### Brief
Every line of the records below from the line with "Click the 30N latitude label" up to and including the line with "Select label size" must be reproduced exactly, and no line outside that range.

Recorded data
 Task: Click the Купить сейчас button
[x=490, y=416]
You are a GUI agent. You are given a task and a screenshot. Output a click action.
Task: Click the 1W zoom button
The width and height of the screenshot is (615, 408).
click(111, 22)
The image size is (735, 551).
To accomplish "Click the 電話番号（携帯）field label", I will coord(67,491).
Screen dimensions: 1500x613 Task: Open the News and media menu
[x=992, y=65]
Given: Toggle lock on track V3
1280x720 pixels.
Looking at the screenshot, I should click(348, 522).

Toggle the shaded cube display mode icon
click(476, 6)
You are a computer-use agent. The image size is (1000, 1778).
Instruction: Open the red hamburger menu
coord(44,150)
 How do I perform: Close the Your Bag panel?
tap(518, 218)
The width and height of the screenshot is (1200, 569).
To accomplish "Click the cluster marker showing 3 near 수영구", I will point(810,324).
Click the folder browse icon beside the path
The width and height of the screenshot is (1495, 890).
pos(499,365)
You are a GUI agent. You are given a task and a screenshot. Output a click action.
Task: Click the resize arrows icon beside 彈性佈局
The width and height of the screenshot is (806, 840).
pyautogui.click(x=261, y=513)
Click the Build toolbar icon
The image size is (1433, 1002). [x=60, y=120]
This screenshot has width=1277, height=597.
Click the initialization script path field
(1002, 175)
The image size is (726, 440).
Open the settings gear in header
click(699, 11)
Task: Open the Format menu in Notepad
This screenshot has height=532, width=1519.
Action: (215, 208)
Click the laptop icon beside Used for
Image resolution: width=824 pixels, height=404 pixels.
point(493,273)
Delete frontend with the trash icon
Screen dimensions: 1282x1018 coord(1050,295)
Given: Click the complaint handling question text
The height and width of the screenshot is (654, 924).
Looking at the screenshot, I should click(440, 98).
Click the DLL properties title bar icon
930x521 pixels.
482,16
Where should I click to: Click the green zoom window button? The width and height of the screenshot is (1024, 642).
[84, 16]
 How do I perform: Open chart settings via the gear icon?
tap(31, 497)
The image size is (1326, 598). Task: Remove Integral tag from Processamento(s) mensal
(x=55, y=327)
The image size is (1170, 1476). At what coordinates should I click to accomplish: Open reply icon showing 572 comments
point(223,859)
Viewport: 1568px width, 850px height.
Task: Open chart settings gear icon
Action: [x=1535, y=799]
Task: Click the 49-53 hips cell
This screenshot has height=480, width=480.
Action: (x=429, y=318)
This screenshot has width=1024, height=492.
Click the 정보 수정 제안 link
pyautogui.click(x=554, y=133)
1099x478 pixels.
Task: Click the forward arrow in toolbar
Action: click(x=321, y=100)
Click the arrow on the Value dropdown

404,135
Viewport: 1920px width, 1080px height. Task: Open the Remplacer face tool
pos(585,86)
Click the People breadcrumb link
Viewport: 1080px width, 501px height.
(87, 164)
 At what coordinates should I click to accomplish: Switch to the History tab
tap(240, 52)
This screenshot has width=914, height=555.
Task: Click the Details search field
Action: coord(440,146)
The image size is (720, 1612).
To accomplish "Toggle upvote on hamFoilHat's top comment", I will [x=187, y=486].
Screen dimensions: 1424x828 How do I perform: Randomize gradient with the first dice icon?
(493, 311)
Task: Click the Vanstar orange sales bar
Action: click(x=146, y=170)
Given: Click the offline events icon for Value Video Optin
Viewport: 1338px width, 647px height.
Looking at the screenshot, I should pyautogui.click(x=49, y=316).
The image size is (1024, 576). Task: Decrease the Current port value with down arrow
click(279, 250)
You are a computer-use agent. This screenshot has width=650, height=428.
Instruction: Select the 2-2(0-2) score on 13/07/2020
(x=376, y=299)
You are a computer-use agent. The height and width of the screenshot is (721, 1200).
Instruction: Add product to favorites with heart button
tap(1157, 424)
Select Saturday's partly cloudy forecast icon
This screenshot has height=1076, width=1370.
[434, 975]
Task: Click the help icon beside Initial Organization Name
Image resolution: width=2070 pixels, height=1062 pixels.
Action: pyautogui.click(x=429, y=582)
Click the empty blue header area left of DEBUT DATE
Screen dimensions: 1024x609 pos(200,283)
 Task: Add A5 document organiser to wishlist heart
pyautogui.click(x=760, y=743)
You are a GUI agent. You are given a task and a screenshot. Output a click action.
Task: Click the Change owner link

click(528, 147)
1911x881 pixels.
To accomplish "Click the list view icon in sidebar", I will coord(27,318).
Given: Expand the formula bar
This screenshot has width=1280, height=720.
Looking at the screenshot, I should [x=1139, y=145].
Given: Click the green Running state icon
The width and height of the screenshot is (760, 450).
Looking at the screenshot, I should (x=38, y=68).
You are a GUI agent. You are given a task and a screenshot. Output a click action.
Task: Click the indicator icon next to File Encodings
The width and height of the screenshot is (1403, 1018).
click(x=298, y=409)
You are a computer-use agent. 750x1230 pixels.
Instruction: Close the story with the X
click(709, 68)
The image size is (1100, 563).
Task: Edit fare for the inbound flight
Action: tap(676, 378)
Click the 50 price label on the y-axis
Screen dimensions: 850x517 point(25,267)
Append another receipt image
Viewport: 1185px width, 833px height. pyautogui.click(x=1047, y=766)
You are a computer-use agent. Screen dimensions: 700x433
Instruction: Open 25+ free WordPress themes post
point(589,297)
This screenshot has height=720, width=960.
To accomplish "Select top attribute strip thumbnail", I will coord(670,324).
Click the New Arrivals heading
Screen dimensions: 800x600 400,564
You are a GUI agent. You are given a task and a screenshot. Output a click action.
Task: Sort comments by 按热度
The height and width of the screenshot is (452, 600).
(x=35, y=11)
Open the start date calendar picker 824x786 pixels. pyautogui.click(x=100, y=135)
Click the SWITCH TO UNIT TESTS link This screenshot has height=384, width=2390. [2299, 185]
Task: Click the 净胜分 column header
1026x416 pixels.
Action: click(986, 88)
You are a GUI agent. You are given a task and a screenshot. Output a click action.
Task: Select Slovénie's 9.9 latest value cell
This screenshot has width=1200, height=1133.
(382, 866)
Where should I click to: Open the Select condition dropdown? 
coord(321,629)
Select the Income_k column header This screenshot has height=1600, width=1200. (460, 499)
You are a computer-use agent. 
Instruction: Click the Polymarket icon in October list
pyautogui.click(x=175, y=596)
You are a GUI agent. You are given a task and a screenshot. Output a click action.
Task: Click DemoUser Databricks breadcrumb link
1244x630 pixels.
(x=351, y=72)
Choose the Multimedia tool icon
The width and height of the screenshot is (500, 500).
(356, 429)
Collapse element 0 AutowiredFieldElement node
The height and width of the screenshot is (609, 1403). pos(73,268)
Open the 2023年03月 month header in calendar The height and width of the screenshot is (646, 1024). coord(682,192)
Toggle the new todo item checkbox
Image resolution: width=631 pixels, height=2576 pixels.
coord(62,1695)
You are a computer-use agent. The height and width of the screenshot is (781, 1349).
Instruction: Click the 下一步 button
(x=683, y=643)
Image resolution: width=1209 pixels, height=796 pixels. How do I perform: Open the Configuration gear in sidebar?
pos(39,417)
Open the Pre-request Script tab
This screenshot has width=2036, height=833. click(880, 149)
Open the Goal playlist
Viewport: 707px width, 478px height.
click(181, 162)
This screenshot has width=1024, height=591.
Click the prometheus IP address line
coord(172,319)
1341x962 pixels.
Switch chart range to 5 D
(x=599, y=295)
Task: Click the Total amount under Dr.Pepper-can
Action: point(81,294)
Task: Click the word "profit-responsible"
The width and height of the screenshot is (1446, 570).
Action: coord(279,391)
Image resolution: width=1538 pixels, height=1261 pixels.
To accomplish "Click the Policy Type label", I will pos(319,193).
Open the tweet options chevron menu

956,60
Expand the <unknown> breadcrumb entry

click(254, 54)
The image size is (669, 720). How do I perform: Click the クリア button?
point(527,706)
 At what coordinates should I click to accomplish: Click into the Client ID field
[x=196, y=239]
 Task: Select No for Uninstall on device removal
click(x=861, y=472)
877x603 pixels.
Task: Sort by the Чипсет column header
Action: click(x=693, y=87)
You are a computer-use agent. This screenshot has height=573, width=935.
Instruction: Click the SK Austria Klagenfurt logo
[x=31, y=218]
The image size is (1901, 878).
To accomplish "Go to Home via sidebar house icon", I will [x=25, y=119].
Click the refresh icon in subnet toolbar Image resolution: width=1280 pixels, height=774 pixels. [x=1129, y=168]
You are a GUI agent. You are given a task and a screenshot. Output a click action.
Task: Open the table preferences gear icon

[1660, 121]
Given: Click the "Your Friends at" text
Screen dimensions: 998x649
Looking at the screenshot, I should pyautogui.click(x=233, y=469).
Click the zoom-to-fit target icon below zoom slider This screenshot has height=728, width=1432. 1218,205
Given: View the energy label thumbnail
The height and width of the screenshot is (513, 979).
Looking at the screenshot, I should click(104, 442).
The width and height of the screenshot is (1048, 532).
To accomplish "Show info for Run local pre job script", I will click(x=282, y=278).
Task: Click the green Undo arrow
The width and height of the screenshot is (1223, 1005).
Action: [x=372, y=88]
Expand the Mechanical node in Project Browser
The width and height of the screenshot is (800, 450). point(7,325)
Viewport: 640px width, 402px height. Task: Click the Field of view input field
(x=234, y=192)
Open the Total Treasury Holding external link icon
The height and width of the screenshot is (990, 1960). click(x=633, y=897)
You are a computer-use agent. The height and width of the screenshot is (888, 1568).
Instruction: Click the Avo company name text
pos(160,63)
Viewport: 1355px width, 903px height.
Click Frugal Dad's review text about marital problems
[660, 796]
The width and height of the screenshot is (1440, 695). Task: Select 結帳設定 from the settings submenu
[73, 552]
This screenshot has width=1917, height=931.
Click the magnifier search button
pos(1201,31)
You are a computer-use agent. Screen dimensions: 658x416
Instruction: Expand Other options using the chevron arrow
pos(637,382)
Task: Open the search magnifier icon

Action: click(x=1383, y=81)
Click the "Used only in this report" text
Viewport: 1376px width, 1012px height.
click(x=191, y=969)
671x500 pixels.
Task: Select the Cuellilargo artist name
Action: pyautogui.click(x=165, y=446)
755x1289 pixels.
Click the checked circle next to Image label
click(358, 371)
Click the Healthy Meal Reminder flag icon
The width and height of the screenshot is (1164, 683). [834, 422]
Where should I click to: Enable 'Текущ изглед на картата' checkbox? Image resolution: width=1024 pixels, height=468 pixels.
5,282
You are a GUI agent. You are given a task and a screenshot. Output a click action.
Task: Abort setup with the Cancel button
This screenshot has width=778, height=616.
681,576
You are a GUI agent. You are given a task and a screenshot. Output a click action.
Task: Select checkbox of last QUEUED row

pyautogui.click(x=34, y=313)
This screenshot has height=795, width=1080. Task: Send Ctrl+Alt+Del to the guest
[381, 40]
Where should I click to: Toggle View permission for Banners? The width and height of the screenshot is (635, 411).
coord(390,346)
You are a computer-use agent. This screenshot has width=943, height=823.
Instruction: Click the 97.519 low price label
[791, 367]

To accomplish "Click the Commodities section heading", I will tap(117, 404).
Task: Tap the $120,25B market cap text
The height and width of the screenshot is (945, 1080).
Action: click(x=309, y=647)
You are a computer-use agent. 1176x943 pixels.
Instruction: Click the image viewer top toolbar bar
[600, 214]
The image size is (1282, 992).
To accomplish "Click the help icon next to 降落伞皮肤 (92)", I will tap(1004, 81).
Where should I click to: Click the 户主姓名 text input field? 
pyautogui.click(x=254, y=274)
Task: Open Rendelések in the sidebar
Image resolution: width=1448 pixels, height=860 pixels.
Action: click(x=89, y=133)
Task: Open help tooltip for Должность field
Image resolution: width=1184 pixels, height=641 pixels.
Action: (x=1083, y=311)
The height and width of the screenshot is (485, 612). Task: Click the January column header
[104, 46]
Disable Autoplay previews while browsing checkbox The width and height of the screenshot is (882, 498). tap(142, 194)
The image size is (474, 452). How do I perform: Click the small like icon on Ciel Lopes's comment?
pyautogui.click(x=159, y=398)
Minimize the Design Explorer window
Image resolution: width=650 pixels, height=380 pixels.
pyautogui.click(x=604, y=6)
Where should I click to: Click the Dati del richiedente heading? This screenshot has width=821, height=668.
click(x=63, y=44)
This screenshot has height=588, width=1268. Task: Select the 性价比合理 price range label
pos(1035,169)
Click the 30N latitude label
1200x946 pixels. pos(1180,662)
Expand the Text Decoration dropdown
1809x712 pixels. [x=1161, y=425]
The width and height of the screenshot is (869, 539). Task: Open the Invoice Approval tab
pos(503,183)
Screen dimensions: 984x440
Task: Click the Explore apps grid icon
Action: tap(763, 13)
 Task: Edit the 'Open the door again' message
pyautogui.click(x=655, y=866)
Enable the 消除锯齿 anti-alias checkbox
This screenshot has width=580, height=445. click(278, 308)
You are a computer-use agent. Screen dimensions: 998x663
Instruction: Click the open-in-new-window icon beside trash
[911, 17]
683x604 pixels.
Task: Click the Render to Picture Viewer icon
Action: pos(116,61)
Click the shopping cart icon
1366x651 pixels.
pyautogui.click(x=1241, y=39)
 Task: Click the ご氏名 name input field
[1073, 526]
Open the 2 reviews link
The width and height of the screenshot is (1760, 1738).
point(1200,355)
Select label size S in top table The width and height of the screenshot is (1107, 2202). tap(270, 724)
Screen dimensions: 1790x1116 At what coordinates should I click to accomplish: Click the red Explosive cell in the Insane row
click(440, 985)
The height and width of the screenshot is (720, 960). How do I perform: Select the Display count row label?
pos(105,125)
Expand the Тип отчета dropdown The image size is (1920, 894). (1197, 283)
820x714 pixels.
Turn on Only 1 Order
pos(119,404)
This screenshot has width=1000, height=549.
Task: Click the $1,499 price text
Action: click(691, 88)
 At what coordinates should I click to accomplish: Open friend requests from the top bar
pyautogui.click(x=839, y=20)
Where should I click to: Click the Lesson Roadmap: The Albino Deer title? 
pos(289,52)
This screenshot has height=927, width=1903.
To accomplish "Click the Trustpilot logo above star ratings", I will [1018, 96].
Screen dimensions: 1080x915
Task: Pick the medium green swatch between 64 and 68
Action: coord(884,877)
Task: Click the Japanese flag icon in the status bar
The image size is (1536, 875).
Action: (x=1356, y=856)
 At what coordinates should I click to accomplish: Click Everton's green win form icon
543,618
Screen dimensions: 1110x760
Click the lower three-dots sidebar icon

### Your response
Click the 30N latitude label
1200x946 pixels. pos(1180,662)
Expand the Text Decoration dropdown
1809x712 pixels. [x=1161, y=425]
The width and height of the screenshot is (869, 539). Task: Open the Invoice Approval tab
pos(503,183)
Screen dimensions: 984x440
Task: Click the Explore apps grid icon
Action: tap(763, 13)
 Task: Edit the 'Open the door again' message
pyautogui.click(x=655, y=866)
Enable the 消除锯齿 anti-alias checkbox
This screenshot has width=580, height=445. click(278, 308)
You are a computer-use agent. Screen dimensions: 998x663
Instruction: Click the open-in-new-window icon beside trash
[911, 17]
683x604 pixels.
Task: Click the Render to Picture Viewer icon
Action: pos(116,61)
Click the shopping cart icon
1366x651 pixels.
pyautogui.click(x=1241, y=39)
 Task: Click the ご氏名 name input field
[1073, 526]
Open the 2 reviews link
The width and height of the screenshot is (1760, 1738).
point(1200,355)
Select label size S in top table The width and height of the screenshot is (1107, 2202). tap(270, 724)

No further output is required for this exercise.